Before save to the database:

   "_id" : {...},
   "version" : 0,
   "requestCount": 0,

After the save:

   "_id" : {...},
   "version" : 1,
   "requestCount": 5,

But how does a particular instance save the document atomically? How does it know that there was an update made by another instance in the meantime? For this purpose, we use a Mongo query to do the CAS update that looks like:

 <filter query>
 <update operation>

   "_id": {...},
   "version": 1
   "version": 2,
   "requestCount": 10

If the query returns 0 elements updated we know there was a collision and there was a concurrent save which changed the state. If this happens we need to:

  1. Update state from database to local instance,
  2. Apply inflight recorded changes (the ones not yet persisted to the database),
  3. Save the state,
  4. If the query returns 1 element updated, the save was successful without any collisions,

Saving in batches

As we already mentioned, a single instance of the OAuth server handles many clients. So it has to synchronize the state for each of them. Doing the above save operation for each client individually would cause a massive number of queries and would quickly saturate our resources. That’s why we use Mongo bulk operations. They allow defining many operations in a single query.

Going into production


Before actually blocking the clients we needed a way to check real outputs from our solution. We implemented the dry-run mode, which enabled us do this without affecting any clients, while also giving us metrics depicting which of them would be blocked given a particular limit and time window. We took the following steps:

  1. Set high rate limit up to the point when no clients would be blocked (running in dry-run mode all the time).
  2. Lowered the threshold to the point that showed us the outstanding clients, while not blocking the others.
  3. Communicated with clients abusing our future rate limit policy and gave them a chance to optimize the way they use the OAuth server.
  4. Switched modes from dry-run to actively blocking the clients.

Canary deployment

It would be risky to deploy this kind of feature to the whole OAuth cluster without ensuring it’s properly working on a few instances. We used canary deployment which allows deploying a version of a service to only a few production instances. During this deployment, we monitored CPU usage and response time metrics. After ensuring there was meaningful disparity we rolled out the full feature to all production instances.

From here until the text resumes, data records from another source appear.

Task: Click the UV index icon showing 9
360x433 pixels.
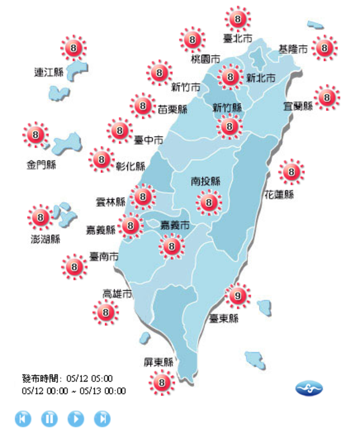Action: point(237,295)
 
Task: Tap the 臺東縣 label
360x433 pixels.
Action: point(224,319)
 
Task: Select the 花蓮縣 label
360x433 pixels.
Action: point(280,195)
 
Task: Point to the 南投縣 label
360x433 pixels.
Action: point(206,181)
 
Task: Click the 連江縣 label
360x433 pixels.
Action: point(48,72)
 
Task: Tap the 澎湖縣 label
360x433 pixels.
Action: point(45,239)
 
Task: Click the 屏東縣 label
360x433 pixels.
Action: point(159,362)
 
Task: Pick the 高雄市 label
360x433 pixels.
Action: point(117,294)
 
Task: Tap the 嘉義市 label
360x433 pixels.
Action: point(175,225)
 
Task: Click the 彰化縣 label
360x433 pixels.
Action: point(130,167)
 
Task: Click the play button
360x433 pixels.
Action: point(76,418)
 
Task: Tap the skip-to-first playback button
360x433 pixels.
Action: point(23,418)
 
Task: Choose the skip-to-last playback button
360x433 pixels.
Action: point(102,418)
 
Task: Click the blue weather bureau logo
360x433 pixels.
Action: point(309,389)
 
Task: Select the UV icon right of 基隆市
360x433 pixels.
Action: point(325,48)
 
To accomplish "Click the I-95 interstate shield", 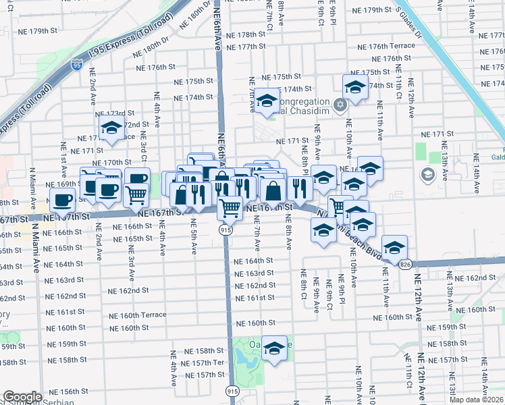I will (77, 65).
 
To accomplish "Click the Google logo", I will (22, 397).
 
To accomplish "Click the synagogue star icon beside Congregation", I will (340, 104).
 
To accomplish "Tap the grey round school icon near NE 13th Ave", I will (427, 175).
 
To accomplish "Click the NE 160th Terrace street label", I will (138, 315).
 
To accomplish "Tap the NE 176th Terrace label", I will (392, 46).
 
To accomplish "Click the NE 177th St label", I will (246, 47).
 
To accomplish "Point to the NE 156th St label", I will (59, 392).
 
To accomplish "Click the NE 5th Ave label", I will (194, 236).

To monitor and verify our solution we needed a bunch of metrics telling us how many clients were affected by rate limit policy and which of them are getting closer to being blocked. In practice, two charts shown below were enough to monitor their behaviour:

Ratelimit Denied Rate

This chart shows clients and their blocked rate. Each color depicts a different blocked client.

Ratelimit Allowed Rate

This one on the other hand depicts the allowed rate. The limit line is helpful to see if any client is getting closer to it and will be blocked soon. It’s worth mentioning that the default rate limit policy isn’t sufficient for all of the clients. Some of them require special treatment and for them we can configure different thresholds, which is why a few of them go beyond the actual default limit (the red line).


Rate-limiting is a common problem, but surprisingly not so trivial to solve, especially in a high-scale, distributed environment. Plenty of popular solutions can be found, but most of them deal with it only from a perspective of a single machine and were not well-suited for our system. Coming up with the above approach took quite a bit of research and planning, but in the end, its deployment allowed us to effectively achieve our goal. We are pretty content with the final product, as it is both effective and fast, but are constantly tweaking it and looking for new ways to optimize that process.